[EXTRACTED RECORDS]:
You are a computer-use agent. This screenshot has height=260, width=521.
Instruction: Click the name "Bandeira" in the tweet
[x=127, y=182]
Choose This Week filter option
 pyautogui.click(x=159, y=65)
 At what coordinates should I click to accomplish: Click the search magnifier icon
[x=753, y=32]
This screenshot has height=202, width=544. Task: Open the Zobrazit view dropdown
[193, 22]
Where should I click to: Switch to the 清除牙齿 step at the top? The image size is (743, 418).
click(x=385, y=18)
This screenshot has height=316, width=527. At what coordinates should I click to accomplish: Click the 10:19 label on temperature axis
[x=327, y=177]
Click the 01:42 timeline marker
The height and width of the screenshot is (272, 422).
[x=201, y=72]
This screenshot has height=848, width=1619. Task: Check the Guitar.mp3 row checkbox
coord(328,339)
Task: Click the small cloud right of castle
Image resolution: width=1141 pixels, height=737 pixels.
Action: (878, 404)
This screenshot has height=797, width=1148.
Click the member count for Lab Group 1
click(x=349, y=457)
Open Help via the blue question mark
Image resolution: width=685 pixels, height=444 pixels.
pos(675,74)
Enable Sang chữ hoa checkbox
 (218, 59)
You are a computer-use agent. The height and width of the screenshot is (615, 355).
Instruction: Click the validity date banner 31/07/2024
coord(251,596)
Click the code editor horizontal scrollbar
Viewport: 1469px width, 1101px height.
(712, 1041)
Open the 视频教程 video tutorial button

[GIVEN PROBLEM]: Report every line of the material above that contains the word "checkbox", treating uppercase and lowercase as different.

[OUTPUT]:
This screenshot has height=848, width=1619. Task: Check the Guitar.mp3 row checkbox
Enable Sang chữ hoa checkbox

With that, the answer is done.